By Lefteris Karagiannopoulos
OSLO (Reuters) - Norway's ship-owners and two oil unions said on Saturday they planned no compromise talks to end a five-day strike over wages and pension benefits before a planned escalation of the stoppage from Monday.
Hundreds of workers on Norwegian offshore oil and gas rigs went on strike on Tuesday after rejecting a proposed wage deal, closing Shell's Knarr field, which produces 23,900 barrels of oil equivalent per day.
One of the unions, Safe, plans to escalate actions from Monday (Sunday 2200 GMT) and send 901 more workers on strike. The stoppage will have no immediate extra impact on oil and gas output.
The Norwegian Ship-owners' Association said it planned no contact to resolve the strike before the deadline and was considering countermeasures instead.
"A middle way is not a solution. Our position is unchanged. I don't think that there will be any contact during the weekend," the Ship-owners' Association chief negotiator Jakob Korsgaard told Reuters.
The Safe union also told Reuters on Saturday that it expected no contact before the planned escalation.
The employees who will join the action work on exploration and production drilling rigs owned by Saipem, Transocean, Songa Offshore, Odfjell Drilling, Archer and COSL, among others.
Chief executive John Lechner of Archer, from which more than 100 workers plan to strike, hitting drilling operations and possibly future output from Aker BP's wells in Valhall field, also said he did not know of any efforts to resolve the standoff.
COUNTERMEASURES
The employers, who say workers already have fair wages, are considering countermeasures if the strike doesn't end soon.

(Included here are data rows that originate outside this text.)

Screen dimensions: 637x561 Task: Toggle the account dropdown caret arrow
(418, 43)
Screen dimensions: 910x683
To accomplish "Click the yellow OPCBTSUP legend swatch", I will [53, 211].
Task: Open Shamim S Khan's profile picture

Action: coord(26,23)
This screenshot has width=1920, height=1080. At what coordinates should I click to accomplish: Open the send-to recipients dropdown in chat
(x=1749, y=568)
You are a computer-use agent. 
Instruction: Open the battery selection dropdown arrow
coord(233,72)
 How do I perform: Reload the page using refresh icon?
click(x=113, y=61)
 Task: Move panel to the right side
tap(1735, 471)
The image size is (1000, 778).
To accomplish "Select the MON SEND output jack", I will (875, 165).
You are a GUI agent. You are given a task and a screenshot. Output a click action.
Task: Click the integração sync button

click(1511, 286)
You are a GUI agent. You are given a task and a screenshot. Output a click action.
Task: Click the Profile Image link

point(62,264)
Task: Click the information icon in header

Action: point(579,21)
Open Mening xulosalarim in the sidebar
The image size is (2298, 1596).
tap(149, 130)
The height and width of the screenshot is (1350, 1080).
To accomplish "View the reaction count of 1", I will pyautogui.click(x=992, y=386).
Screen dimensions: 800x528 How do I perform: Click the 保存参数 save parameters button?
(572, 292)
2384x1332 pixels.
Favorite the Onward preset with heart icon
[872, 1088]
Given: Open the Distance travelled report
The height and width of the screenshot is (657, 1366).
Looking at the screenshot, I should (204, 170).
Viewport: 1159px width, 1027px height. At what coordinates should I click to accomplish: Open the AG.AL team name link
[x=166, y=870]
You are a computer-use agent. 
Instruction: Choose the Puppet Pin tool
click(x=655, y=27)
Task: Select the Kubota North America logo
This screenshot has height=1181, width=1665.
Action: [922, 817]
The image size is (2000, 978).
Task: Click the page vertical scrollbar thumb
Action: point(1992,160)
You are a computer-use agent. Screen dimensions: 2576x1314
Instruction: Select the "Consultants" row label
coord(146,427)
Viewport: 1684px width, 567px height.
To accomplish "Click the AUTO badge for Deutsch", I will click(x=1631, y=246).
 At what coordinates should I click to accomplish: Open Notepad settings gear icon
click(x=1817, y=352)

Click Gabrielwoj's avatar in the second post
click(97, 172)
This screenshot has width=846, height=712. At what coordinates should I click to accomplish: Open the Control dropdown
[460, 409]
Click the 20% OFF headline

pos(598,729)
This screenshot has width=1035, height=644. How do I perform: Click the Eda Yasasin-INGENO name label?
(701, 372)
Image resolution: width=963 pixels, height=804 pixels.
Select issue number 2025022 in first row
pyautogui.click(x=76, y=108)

"Obviously a conflict like this cannot go on for ever. All counter-measures are considered," said Korsgaard, without giving details.
In 2012, employers threatened to shut down all oil and gas operations in Norway after a weeks-long strike choked off 13 percent of the country's output.
In that strike, the government ordered offshore workers back to work to avoid a total shutdown, invoking laws that allow it to end strikes that threaten big economic damage.
"The government has that measure if they find it relevant," said Korsgaard.